─── Material provided
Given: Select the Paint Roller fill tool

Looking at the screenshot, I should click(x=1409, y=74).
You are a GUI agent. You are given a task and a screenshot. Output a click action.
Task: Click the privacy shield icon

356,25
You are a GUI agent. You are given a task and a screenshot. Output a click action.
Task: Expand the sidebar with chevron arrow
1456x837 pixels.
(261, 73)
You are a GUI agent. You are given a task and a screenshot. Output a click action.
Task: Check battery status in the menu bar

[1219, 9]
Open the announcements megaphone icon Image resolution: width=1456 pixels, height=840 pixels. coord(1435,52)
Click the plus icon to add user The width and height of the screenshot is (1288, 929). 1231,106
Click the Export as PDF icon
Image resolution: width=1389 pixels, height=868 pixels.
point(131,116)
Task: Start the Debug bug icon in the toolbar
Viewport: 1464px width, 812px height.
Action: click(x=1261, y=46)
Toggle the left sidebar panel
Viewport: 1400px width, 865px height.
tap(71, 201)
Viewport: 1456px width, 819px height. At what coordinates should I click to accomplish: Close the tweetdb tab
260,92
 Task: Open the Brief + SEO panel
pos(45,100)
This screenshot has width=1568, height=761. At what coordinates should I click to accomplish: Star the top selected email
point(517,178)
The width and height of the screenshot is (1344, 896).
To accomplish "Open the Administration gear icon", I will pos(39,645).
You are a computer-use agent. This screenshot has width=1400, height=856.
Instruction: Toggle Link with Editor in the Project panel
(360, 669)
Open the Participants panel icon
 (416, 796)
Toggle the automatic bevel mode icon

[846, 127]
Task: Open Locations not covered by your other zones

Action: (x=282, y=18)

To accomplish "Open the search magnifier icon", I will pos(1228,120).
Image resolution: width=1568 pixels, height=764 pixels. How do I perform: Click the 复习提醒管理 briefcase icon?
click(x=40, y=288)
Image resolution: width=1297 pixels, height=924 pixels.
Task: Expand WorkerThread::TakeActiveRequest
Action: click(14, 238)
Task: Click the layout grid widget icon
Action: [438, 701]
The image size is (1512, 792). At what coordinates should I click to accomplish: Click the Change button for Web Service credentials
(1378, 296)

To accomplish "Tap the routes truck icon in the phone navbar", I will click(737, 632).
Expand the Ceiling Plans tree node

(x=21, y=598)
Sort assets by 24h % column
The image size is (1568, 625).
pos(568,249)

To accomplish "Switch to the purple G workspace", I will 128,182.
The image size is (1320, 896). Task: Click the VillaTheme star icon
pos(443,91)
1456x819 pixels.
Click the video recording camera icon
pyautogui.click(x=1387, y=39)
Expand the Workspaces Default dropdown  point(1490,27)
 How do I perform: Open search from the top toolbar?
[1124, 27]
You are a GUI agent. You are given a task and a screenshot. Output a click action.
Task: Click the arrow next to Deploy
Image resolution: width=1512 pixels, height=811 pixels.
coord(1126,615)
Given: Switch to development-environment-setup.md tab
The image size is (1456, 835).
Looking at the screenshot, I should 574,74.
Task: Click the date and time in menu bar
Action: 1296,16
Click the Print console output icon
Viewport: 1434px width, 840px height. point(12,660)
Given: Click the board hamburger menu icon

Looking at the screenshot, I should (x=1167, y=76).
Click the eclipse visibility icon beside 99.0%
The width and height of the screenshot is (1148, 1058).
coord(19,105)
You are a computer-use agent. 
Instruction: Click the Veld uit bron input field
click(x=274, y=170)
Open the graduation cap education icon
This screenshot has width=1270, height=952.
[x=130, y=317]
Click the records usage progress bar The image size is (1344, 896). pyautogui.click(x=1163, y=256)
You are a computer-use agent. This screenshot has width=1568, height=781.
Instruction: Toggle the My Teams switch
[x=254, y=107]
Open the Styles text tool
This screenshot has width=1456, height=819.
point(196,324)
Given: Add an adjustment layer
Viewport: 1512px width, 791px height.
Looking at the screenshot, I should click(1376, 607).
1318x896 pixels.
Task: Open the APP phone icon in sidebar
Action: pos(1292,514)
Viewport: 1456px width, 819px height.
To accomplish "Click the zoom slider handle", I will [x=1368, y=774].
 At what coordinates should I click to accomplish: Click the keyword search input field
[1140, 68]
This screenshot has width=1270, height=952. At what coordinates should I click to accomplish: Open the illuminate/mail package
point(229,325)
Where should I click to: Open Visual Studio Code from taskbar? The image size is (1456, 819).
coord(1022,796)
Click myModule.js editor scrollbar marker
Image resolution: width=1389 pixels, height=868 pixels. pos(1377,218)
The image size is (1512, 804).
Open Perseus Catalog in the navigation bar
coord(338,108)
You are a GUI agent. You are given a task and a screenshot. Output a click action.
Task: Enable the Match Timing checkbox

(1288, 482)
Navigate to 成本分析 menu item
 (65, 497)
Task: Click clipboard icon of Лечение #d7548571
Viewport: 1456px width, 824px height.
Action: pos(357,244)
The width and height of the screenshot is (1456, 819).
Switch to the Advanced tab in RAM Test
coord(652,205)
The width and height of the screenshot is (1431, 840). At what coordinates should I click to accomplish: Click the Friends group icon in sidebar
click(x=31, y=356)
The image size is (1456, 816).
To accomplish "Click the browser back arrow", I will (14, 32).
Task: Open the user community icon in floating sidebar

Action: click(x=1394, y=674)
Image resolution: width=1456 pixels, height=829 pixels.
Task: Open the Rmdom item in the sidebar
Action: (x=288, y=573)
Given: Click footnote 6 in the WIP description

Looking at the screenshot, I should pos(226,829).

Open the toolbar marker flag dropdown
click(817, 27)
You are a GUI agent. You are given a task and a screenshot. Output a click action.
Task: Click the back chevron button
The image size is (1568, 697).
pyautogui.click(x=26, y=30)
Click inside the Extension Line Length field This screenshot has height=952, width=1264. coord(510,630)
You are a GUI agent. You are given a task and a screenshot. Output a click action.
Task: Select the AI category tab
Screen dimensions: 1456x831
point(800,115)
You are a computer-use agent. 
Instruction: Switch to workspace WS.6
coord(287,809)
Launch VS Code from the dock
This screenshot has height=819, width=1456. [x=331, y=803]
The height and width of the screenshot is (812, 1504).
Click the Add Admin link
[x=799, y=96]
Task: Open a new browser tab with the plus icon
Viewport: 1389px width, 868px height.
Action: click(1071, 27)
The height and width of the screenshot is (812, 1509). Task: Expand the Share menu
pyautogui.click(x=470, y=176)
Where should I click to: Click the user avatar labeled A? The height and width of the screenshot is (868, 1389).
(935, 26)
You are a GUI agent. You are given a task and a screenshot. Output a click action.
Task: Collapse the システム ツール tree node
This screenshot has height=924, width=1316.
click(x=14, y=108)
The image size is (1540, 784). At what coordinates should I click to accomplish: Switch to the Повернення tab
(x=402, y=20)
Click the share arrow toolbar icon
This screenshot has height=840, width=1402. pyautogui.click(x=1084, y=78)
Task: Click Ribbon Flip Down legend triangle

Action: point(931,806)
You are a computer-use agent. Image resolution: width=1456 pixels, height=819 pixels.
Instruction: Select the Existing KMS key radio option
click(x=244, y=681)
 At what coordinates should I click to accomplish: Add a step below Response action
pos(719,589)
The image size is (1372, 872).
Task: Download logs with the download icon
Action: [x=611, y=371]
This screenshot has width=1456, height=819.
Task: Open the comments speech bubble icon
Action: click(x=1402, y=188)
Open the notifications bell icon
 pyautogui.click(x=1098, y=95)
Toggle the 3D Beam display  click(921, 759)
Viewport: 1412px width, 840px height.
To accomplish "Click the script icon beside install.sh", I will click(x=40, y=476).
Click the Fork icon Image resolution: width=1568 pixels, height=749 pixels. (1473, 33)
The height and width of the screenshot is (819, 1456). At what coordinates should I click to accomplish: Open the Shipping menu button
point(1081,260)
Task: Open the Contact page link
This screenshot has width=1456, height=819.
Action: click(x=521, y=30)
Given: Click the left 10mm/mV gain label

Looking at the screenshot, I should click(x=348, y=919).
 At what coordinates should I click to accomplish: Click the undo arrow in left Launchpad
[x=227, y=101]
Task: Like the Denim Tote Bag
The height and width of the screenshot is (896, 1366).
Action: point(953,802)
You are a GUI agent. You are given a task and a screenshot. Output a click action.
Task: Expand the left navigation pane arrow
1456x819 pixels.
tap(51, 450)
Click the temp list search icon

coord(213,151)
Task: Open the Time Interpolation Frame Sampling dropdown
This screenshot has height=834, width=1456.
──────
■ Exercise details ■
Look over the data above and show each line that contains "back".

■ Exercise response ■
To accomplish "Click the browser back arrow", I will (14, 32).
Task: Click the back chevron button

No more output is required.